SUPPLIED PASSAGE.
☆ ☆ ☆

SDS 694: CatBoost: Powerful, efficient ML for large tabular datasets

If you’ve ever pored over preprocessing and feature engineering with categorical data in frustration and wondered if there’s a quicker way to complete these tasks, you’ll want to listen to this episode. Host Jon Krohn explains how CatBoost makes these tasks a breeze by eliminating the need to preprocess or manually add features with its automated capabilities.

Unfortunately, CatBoost doesn’t have anything to do with cats (unless they’re in your dataset!); the algorithm’s name is simply a blend word, combining “category” with “boosting”. We like CatBoost because it can be installed in several of our favorite data science environments – Python, R and Apache Spark, among others. This decision-tree algorithm leverages gradient boosting to give you a range of applications, from more accurate classifications for your data to vastly enhanced ranking and recommendation systems.

Listen to how CatBoost manages all this under the hood on this week’s Five-Minute Friday. SDS host Jon Krohn explains exactly how the algorithm’s techniques – target encoding and one-hot encoding – help CatBoost handle categorical features in a snap. Jon also clarifies the three-step approach that all the major tree-boosting algorithms (including XGBoost and LightGBM) follow to ensure their final predictions are accurate.

ITEMS MENTIONED IN THIS PODCAST:

DID YOU ENJOY THE PODCAST?

What key ingredients does an algorithm need, before you use it in your work?
Download The Transcript

Podcast Transcript

(00:05):
This is Five-Minute Friday on “CatBoost”.

(00:19):
Welcome back to the SuperDataScience Podcast. Today’s episode is dedicated to CatBoost, which is short for “category” and “boosting. This is a powerful, open-source tree-boosting algorithm that has been garnering a lot of attention recently in the machine learning community.

(00:34):
CatBoost has been around since 2017 when it was released by Yandex, a tech giant based in Moscow. I’ve provided links to the original paper as well as to all of the official technical documentation in the show notes in case you’d like to dig into either of these.

(00:48):
In a nutshell, CatBoost — like the more established, and regularly Kaggle-leaderboard-topping approaches XGBoost and LightGBM — is at its heart a decision-tree algorithm that leverages gradient boosting. If you’re unfamiliar with these gradient-boosted tree approaches, check out Episode #681, with XGBoost expert Matt Harrison to understand them.

(01:11):
Relatively briefly here however, tree-boosting algorithms like CatBoost, XGBoost and LightGBM follow a three-step approach. In step 1, we initialize the model, so we initially start with tipically a simple decision tree, and then the prediction made by this initial model is considered the baseline. n step 2, we iterate. So in each subsequent iteration, we take a new decision tree that is added to an ensemble, making this kind of like a random forest of decision trees. And so this iteration, this additional decision tree, this training process involves adjusting the weights of training examples, with a focus on the misclassified or poorly predicted instances. So this means, that the new tree that we iterate on is built to minimize the errors of the previous ensemble. It’s this focus on error-minimization that makes tree-boosted algorithms so powerful and efficient.

☆ ☆ ☆

EXCERPTED RECORDS.

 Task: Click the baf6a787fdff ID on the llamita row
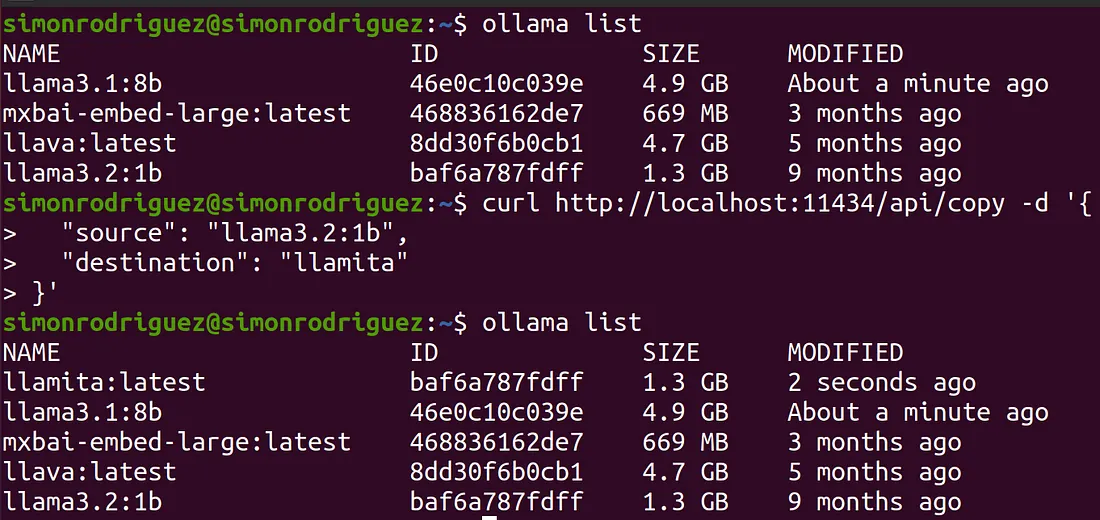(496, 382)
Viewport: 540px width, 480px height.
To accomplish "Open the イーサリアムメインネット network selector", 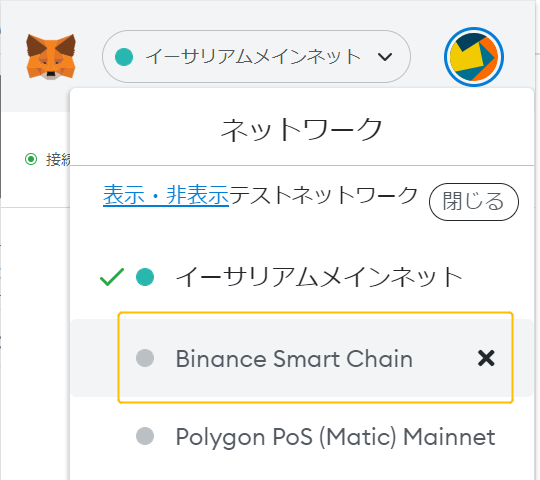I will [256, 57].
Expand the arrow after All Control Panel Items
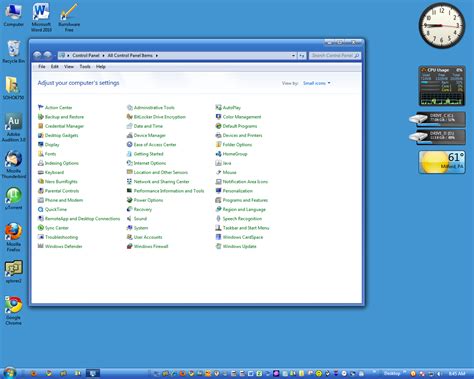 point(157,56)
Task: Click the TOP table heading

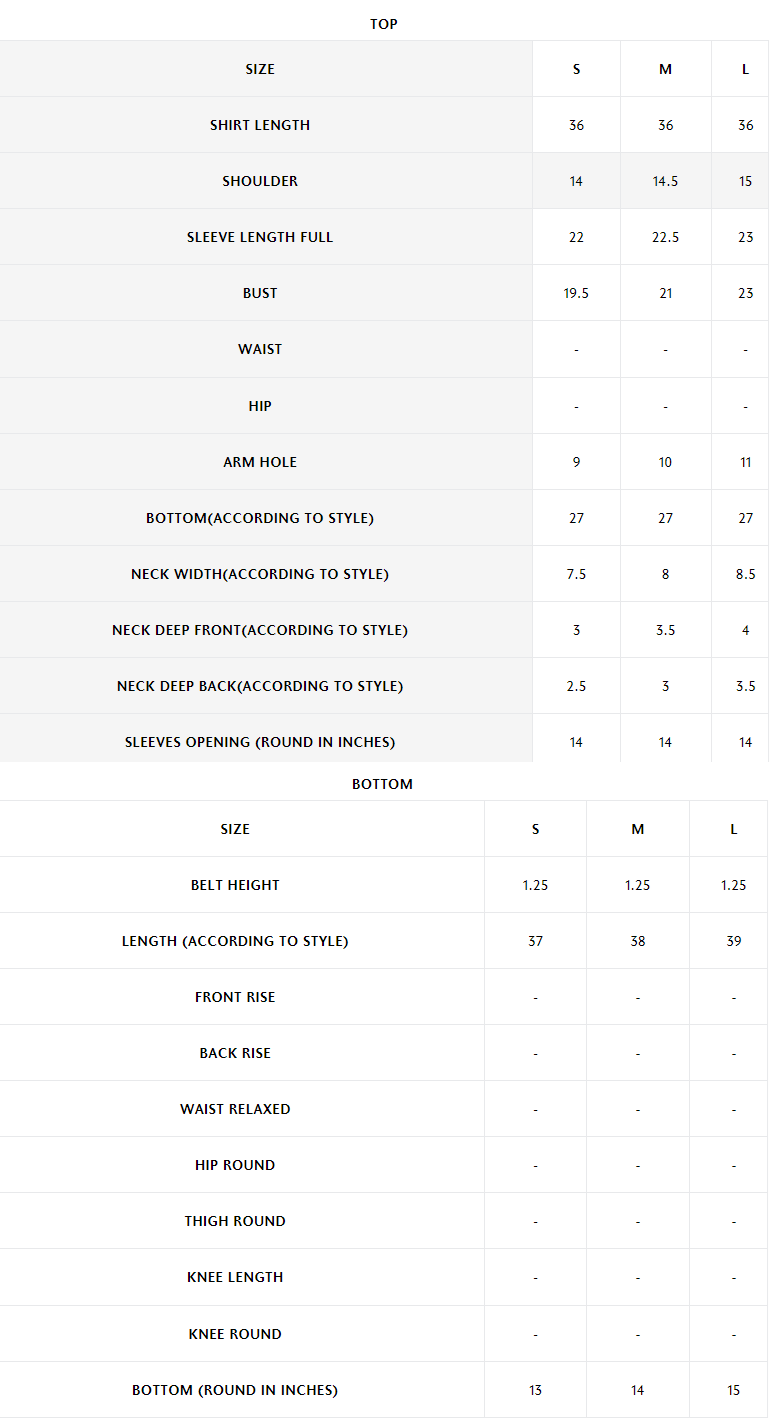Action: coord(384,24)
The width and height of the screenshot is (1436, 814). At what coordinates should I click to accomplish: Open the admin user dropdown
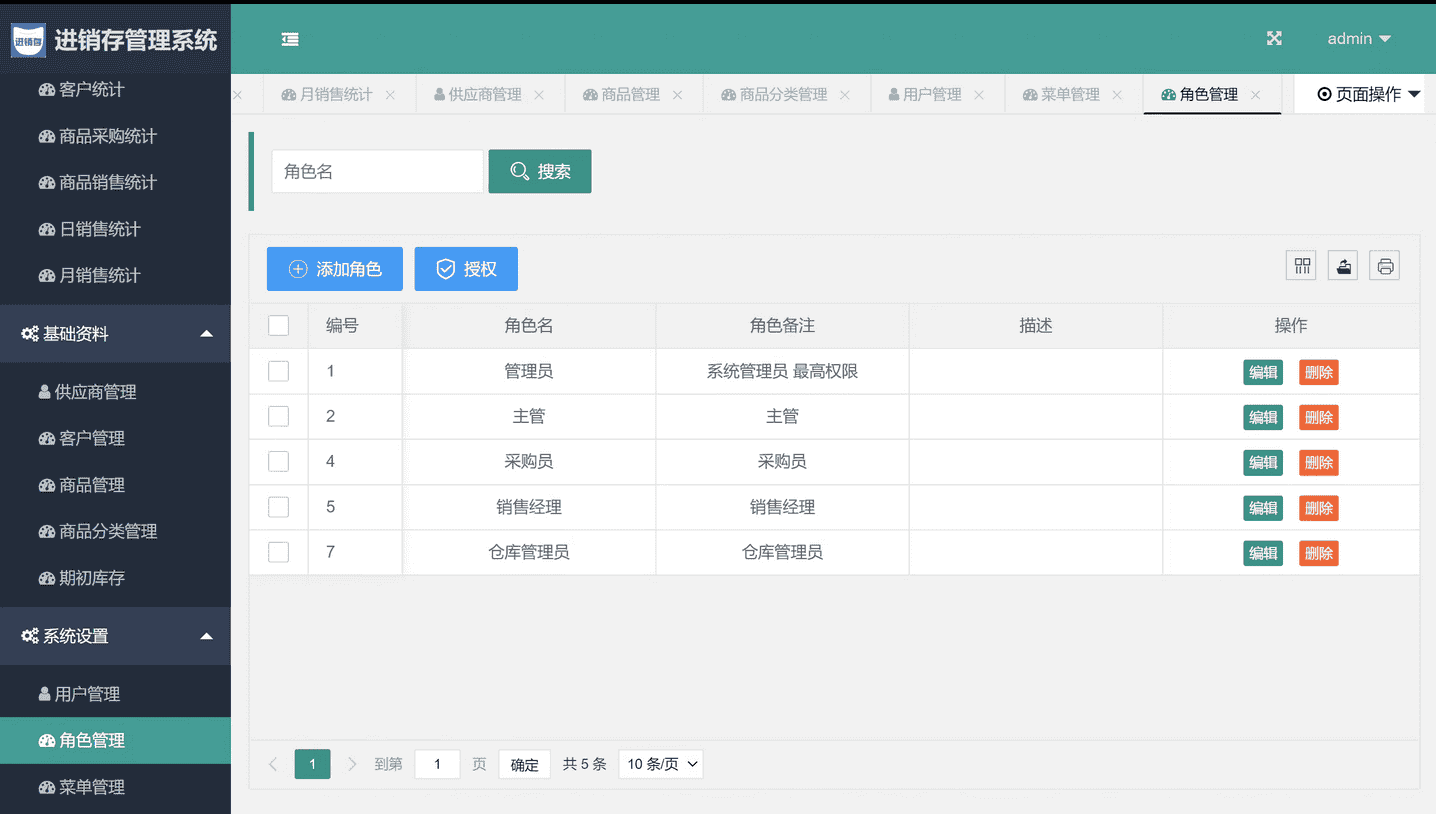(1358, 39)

☆ ☆ ☆

GOAL. Please rewrite the part of the CatBoost page that opens with "If you’ve ever" and closes with "and recommendation systems.", putting "portmanteau" wherever "blend word" appears.

EXERCISE OUTPUT.
If you’ve ever pored over preprocessing and feature engineering with categorical data in frustration and wondered if there’s a quicker way to complete these tasks, you’ll want to listen to this episode. Host Jon Krohn explains how CatBoost makes these tasks a breeze by eliminating the need to preprocess or manually add features with its automated capabilities.

Unfortunately, CatBoost doesn’t have anything to do with cats (unless they’re in your dataset!); the algorithm’s name is simply a portmanteau, combining “category” with “boosting”. We like CatBoost because it can be installed in several of our favorite data science environments – Python, R and Apache Spark, among others. This decision-tree algorithm leverages gradient boosting to give you a range of applications, from more accurate classifications for your data to vastly enhanced ranking and recommendation systems.